INFORMATION SHOWN =
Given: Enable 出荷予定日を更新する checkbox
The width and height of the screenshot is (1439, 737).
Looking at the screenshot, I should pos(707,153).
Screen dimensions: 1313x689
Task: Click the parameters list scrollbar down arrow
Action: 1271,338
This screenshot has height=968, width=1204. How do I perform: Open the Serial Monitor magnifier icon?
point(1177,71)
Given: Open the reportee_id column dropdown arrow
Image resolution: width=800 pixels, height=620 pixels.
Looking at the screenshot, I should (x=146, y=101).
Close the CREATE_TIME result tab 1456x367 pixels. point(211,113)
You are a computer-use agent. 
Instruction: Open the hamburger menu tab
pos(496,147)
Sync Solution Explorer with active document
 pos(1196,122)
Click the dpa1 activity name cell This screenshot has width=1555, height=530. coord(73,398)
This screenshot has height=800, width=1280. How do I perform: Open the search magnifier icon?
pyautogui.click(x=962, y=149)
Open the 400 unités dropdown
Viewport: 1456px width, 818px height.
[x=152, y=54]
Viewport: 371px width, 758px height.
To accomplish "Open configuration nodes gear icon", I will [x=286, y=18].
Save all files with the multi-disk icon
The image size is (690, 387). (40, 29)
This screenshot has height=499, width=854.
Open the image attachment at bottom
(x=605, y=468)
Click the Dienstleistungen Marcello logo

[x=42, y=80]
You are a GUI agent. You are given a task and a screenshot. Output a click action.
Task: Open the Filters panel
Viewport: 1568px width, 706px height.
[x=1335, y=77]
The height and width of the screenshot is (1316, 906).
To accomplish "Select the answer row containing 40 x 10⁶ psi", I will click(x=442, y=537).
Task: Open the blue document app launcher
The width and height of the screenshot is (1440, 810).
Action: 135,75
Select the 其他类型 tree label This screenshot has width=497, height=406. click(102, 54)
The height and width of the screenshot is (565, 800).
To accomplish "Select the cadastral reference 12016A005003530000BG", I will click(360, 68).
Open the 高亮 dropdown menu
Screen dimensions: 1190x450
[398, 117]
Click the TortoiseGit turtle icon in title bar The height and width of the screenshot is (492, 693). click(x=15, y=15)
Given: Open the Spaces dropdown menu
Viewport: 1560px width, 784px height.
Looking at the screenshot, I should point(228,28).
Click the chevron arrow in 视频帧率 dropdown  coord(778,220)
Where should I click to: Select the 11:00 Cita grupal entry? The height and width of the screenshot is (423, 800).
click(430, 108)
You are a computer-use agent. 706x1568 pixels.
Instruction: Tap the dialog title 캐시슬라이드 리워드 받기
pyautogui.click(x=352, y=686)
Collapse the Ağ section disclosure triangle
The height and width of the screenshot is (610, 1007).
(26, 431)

TASK REQUIREMENTS = Go through the material line by line. Show each line that contains the string "will".

FINAL ANSWER =
To accomplish "Open configuration nodes gear icon", I will [x=286, y=18].
To accomplish "Select the answer row containing 40 x 10⁶ psi", I will click(x=442, y=537).
To accomplish "Select the cadastral reference 12016A005003530000BG", I will click(360, 68).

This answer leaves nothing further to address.